*** Opening of Material shown ***

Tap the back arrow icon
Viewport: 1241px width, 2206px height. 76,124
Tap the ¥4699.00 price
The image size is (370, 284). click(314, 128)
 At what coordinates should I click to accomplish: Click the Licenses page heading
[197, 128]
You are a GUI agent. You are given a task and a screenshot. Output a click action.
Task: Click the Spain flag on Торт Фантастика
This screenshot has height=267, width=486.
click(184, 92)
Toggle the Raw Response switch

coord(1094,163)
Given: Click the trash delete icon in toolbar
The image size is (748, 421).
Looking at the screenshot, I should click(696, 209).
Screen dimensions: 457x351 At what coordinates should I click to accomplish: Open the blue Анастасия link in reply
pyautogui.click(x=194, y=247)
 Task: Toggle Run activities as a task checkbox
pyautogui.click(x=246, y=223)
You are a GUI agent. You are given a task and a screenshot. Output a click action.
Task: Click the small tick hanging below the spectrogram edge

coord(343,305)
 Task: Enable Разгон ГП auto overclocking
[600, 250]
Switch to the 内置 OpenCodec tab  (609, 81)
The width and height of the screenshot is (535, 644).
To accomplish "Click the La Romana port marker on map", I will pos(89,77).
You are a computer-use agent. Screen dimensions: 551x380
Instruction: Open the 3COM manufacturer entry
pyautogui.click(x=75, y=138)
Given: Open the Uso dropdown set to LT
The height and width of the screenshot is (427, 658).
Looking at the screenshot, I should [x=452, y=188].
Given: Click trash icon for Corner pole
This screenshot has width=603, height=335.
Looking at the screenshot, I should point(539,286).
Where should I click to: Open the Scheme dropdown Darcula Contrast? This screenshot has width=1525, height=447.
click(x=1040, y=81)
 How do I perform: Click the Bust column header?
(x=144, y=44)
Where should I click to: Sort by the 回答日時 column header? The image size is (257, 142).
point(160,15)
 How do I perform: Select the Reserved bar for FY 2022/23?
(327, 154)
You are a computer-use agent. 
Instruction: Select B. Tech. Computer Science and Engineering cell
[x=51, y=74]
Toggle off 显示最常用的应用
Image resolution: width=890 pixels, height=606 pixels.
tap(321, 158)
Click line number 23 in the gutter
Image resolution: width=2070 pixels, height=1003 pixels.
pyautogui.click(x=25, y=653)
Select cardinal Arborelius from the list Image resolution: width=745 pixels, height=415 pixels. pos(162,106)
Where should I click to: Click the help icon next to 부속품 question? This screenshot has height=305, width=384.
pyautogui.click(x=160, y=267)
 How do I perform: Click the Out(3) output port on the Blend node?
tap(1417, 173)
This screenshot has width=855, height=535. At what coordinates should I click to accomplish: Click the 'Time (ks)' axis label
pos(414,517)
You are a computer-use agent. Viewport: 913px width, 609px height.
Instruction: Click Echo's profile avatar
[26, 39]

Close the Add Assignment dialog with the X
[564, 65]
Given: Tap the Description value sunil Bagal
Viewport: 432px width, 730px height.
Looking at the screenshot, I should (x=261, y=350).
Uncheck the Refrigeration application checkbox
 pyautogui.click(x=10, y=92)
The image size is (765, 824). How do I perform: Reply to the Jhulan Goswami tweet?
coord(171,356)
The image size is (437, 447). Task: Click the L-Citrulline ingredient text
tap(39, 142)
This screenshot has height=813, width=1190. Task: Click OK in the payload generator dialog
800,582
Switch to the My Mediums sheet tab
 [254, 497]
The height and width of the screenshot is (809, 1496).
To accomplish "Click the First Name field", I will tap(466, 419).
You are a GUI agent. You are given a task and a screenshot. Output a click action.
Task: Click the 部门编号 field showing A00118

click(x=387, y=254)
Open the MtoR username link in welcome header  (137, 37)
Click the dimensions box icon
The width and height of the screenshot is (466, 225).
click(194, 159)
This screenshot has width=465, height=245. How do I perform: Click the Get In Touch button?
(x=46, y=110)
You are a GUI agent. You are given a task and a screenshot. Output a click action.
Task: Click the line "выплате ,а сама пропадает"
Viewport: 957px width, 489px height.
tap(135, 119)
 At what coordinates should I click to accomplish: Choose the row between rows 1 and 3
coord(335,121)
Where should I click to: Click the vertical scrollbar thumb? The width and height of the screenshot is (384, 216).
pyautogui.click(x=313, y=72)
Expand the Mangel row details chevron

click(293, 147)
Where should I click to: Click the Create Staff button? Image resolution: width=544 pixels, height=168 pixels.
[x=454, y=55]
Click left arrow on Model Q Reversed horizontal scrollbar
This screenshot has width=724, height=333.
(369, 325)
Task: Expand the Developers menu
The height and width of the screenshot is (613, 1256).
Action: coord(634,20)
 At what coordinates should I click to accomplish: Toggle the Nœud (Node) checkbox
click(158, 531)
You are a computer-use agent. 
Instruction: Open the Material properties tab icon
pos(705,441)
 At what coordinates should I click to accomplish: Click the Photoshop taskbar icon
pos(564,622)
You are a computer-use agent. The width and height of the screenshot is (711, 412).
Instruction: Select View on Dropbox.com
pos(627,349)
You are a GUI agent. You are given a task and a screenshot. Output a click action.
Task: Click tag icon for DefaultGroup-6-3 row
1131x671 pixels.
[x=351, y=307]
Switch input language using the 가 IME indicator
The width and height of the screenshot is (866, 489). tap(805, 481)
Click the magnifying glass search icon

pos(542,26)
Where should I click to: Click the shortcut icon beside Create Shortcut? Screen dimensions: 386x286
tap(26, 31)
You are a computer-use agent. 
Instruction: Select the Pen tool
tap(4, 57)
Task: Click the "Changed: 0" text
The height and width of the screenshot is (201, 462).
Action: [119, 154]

*** Close of Material shown ***

*Instructions to follow*.
The entire listing is to be printed once more, word for word.

*Task result*.
Tap the back arrow icon
Viewport: 1241px width, 2206px height. 76,124
Tap the ¥4699.00 price
The image size is (370, 284). click(314, 128)
 At what coordinates should I click to accomplish: Click the Licenses page heading
[197, 128]
You are a GUI agent. You are given a task and a screenshot. Output a click action.
Task: Click the Spain flag on Торт Фантастика
This screenshot has height=267, width=486.
click(184, 92)
Toggle the Raw Response switch

coord(1094,163)
Given: Click the trash delete icon in toolbar
The image size is (748, 421).
Looking at the screenshot, I should click(696, 209).
Screen dimensions: 457x351 At what coordinates should I click to accomplish: Open the blue Анастасия link in reply
pyautogui.click(x=194, y=247)
 Task: Toggle Run activities as a task checkbox
pyautogui.click(x=246, y=223)
You are a GUI agent. You are given a task and a screenshot. Output a click action.
Task: Click the small tick hanging below the spectrogram edge

coord(343,305)
 Task: Enable Разгон ГП auto overclocking
[600, 250]
Switch to the 内置 OpenCodec tab  (609, 81)
The width and height of the screenshot is (535, 644).
To accomplish "Click the La Romana port marker on map", I will pos(89,77).
You are a computer-use agent. Screen dimensions: 551x380
Instruction: Open the 3COM manufacturer entry
pyautogui.click(x=75, y=138)
Given: Open the Uso dropdown set to LT
The height and width of the screenshot is (427, 658).
Looking at the screenshot, I should [x=452, y=188].
Given: Click trash icon for Corner pole
This screenshot has width=603, height=335.
Looking at the screenshot, I should point(539,286).
Where should I click to: Open the Scheme dropdown Darcula Contrast? This screenshot has width=1525, height=447.
click(x=1040, y=81)
 How do I perform: Click the Bust column header?
(x=144, y=44)
Where should I click to: Sort by the 回答日時 column header? The image size is (257, 142).
point(160,15)
 How do I perform: Select the Reserved bar for FY 2022/23?
(327, 154)
You are a computer-use agent. 
Instruction: Select B. Tech. Computer Science and Engineering cell
[x=51, y=74]
Toggle off 显示最常用的应用
Image resolution: width=890 pixels, height=606 pixels.
tap(321, 158)
Click line number 23 in the gutter
Image resolution: width=2070 pixels, height=1003 pixels.
pyautogui.click(x=25, y=653)
Select cardinal Arborelius from the list Image resolution: width=745 pixels, height=415 pixels. pos(162,106)
Where should I click to: Click the help icon next to 부속품 question? This screenshot has height=305, width=384.
pyautogui.click(x=160, y=267)
 How do I perform: Click the Out(3) output port on the Blend node?
tap(1417, 173)
This screenshot has width=855, height=535. At what coordinates should I click to accomplish: Click the 'Time (ks)' axis label
pos(414,517)
You are a computer-use agent. Viewport: 913px width, 609px height.
Instruction: Click Echo's profile avatar
[26, 39]

Close the Add Assignment dialog with the X
[564, 65]
Given: Tap the Description value sunil Bagal
Viewport: 432px width, 730px height.
Looking at the screenshot, I should (x=261, y=350).
Uncheck the Refrigeration application checkbox
 pyautogui.click(x=10, y=92)
The image size is (765, 824). How do I perform: Reply to the Jhulan Goswami tweet?
coord(171,356)
The image size is (437, 447). Task: Click the L-Citrulline ingredient text
tap(39, 142)
This screenshot has height=813, width=1190. Task: Click OK in the payload generator dialog
800,582
Switch to the My Mediums sheet tab
 [254, 497]
The height and width of the screenshot is (809, 1496).
To accomplish "Click the First Name field", I will tap(466, 419).
You are a GUI agent. You are given a task and a screenshot. Output a click action.
Task: Click the 部门编号 field showing A00118

click(x=387, y=254)
Open the MtoR username link in welcome header  (137, 37)
Click the dimensions box icon
The width and height of the screenshot is (466, 225).
click(194, 159)
This screenshot has width=465, height=245. How do I perform: Click the Get In Touch button?
(x=46, y=110)
You are a GUI agent. You are given a task and a screenshot. Output a click action.
Task: Click the line "выплате ,а сама пропадает"
Viewport: 957px width, 489px height.
tap(135, 119)
 At what coordinates should I click to accomplish: Choose the row between rows 1 and 3
coord(335,121)
Where should I click to: Click the vertical scrollbar thumb? The width and height of the screenshot is (384, 216).
pyautogui.click(x=313, y=72)
Expand the Mangel row details chevron

click(293, 147)
Where should I click to: Click the Create Staff button? Image resolution: width=544 pixels, height=168 pixels.
[x=454, y=55]
Click left arrow on Model Q Reversed horizontal scrollbar
This screenshot has width=724, height=333.
(369, 325)
Task: Expand the Developers menu
The height and width of the screenshot is (613, 1256).
Action: coord(634,20)
 At what coordinates should I click to accomplish: Toggle the Nœud (Node) checkbox
click(158, 531)
You are a computer-use agent. 
Instruction: Open the Material properties tab icon
pos(705,441)
 At what coordinates should I click to accomplish: Click the Photoshop taskbar icon
pos(564,622)
You are a computer-use agent. The width and height of the screenshot is (711, 412).
Instruction: Select View on Dropbox.com
pos(627,349)
You are a GUI agent. You are given a task and a screenshot. Output a click action.
Task: Click tag icon for DefaultGroup-6-3 row
1131x671 pixels.
[x=351, y=307]
Switch input language using the 가 IME indicator
The width and height of the screenshot is (866, 489). tap(805, 481)
Click the magnifying glass search icon

pos(542,26)
Where should I click to: Click the shortcut icon beside Create Shortcut? Screen dimensions: 386x286
tap(26, 31)
You are a computer-use agent. 
Instruction: Select the Pen tool
tap(4, 57)
Task: Click the "Changed: 0" text
The height and width of the screenshot is (201, 462).
Action: [119, 154]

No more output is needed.